Une explication pourrait lever le paradoxe : la liberté absolue d’expression serait réservée à un nombre limité de bonnes idées ou de bonnes personnes, auquel cas l’on peut considérer que l’on s’éloigne considérablement de l’idéal libertaire brandi par certains. Voltaire est mort depuis longtemps, certes, mais il semble que ce serait lui faire grande violence que de continuer de se réclamer de lui3.
Il semble dès lors préférable de reconnaitre que l’exercice de la liberté d’expression ne peut être que social et, en tant que tel, s’insérer dans un tissu normatif et dans un univers de sens. En conséquence, il deviendrait légitime de s’interroger sur l’éthique qui préside à une expression, notamment au regard de ses objectifs.
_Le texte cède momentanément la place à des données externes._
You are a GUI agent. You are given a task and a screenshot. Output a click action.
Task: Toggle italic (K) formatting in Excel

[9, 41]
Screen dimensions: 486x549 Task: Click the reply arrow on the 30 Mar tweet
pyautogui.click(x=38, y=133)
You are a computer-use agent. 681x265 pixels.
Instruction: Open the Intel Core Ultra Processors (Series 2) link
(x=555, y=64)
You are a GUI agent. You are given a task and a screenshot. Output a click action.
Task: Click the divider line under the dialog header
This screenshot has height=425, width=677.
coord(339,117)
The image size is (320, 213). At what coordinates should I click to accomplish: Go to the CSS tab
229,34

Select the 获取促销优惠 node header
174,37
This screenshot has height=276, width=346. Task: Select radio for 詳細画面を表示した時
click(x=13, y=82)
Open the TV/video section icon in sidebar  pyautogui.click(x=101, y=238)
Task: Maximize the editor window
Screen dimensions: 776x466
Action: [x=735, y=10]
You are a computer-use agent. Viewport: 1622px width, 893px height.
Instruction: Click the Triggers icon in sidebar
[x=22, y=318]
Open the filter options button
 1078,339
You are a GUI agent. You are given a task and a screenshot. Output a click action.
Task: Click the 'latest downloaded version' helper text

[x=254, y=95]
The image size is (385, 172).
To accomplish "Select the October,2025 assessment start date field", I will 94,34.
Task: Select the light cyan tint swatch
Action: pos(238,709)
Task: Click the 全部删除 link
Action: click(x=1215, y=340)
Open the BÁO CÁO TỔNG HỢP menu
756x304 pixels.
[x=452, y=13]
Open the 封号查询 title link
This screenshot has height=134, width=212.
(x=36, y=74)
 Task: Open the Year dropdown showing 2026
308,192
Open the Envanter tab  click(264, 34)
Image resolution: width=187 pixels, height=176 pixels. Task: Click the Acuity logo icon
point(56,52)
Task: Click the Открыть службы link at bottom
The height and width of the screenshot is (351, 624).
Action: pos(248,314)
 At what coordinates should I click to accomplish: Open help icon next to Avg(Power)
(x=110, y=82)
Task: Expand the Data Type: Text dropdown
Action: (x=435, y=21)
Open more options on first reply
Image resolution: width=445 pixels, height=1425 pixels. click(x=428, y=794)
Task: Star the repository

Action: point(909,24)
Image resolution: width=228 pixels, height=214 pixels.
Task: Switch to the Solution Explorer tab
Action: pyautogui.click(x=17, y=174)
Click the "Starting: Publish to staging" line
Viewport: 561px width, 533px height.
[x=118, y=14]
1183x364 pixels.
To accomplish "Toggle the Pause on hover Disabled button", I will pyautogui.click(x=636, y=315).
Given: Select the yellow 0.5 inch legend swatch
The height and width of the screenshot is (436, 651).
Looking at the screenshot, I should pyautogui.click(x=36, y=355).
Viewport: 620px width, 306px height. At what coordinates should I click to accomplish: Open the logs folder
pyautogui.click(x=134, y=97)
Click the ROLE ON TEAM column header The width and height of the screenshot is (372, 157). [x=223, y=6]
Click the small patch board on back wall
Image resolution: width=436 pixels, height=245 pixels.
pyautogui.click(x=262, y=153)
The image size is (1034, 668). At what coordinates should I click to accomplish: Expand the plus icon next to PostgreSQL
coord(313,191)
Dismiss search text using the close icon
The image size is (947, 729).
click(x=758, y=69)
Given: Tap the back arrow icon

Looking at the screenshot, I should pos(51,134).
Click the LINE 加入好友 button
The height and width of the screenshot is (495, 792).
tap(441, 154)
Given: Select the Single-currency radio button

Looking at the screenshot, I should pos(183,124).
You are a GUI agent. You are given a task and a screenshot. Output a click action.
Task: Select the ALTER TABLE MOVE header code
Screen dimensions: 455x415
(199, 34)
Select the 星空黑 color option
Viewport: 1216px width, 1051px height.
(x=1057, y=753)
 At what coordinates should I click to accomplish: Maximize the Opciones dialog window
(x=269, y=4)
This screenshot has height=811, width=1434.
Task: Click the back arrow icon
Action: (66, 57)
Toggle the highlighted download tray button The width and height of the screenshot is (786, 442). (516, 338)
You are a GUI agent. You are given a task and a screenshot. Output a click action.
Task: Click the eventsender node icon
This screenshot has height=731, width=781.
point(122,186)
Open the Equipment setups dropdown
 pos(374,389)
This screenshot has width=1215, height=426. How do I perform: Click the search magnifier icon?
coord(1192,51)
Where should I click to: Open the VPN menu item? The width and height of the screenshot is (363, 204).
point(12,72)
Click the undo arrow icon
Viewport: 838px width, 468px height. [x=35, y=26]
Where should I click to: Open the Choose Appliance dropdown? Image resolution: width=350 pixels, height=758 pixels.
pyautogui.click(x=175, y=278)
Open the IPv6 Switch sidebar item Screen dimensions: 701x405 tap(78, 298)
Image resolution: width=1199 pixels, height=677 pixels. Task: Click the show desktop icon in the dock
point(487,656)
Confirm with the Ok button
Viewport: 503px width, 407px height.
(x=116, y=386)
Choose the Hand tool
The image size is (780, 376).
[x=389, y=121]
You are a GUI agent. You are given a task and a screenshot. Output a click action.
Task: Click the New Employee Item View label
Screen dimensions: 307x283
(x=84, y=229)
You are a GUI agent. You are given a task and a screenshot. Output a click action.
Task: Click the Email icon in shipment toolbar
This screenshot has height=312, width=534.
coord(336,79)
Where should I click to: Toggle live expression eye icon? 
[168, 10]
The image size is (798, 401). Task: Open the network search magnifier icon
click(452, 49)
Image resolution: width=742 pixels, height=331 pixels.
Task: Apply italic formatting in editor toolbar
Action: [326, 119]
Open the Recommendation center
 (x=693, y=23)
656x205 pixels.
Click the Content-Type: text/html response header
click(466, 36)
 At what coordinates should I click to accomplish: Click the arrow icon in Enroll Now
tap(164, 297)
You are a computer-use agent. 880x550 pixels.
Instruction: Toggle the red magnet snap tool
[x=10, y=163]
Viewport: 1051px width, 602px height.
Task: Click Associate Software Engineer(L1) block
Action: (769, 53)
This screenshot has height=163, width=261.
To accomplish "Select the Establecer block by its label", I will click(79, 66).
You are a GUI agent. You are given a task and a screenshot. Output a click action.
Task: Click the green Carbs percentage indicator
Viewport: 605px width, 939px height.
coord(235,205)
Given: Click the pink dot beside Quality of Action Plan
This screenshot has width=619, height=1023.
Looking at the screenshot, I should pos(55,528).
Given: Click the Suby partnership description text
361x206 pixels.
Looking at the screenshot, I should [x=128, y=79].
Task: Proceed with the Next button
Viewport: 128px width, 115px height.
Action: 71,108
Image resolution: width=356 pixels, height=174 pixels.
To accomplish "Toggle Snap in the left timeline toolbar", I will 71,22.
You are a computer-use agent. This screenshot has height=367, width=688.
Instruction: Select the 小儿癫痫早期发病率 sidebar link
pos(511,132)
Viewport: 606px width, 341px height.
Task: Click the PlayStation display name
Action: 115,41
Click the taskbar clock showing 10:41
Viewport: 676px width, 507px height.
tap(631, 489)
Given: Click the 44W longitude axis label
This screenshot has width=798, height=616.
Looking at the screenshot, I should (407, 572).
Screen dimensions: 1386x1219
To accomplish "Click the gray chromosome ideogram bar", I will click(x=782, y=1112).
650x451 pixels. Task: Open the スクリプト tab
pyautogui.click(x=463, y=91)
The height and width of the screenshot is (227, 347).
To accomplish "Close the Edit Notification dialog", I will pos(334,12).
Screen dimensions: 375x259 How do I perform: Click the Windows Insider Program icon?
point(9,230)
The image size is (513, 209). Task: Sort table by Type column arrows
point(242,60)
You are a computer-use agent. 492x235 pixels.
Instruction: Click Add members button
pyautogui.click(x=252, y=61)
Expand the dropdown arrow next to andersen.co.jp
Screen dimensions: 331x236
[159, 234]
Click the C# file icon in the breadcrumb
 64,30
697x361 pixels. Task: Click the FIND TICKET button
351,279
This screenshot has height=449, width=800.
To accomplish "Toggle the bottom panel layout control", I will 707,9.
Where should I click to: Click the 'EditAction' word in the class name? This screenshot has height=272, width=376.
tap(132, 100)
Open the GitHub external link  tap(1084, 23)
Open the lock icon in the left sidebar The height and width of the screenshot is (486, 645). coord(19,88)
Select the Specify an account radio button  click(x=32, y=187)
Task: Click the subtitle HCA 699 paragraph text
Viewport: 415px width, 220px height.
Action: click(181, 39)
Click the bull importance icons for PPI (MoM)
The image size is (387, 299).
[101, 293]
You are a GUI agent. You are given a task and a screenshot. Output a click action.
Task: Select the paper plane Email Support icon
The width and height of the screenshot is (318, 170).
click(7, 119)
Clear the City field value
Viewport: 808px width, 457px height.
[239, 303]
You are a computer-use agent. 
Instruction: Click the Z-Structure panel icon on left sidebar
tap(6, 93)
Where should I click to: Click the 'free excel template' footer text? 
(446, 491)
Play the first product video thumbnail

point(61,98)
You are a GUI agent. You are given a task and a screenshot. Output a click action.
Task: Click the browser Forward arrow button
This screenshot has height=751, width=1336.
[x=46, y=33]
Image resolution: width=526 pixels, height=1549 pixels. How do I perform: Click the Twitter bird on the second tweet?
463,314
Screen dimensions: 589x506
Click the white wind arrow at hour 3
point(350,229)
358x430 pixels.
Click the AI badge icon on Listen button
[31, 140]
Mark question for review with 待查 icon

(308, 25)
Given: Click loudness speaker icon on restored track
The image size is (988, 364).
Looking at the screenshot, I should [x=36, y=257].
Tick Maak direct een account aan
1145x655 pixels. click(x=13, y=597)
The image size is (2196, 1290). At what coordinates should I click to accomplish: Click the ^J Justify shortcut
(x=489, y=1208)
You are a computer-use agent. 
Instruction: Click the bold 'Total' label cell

Une première question à se poser — qui n’est pas la moins épineuse — pourrait être de savoir quel objectif reconnaitre aux caricatures qui ont tant fait couler d’encre : critique sociale acerbe ou simple divertissement à base d’humour potache ? On conçoit que le jugement que l’on portera (et exprimera librement) à leur sujet dépendra largement de la réponse à cette interrogation.
- On pourra trouver ici une petite sélection de billets récemment parus à ce sujet : http://delicious.com/xtophemincke/tag_bundle/RN_liberte_expression.
- Cette question fut précisément le sujet de la dernière leçon de Luc Van Campenhoudt avant son accession à l’éméritat. Il s’y interrogeait sur l’importance du malentendu dans les relations sociales.
- D’autant plus qu’il semble qu’il n’ait jamais écrit qu’il serait prêt à se battre pour défendre la libre expression d’idées qu’il combattait par ailleurs.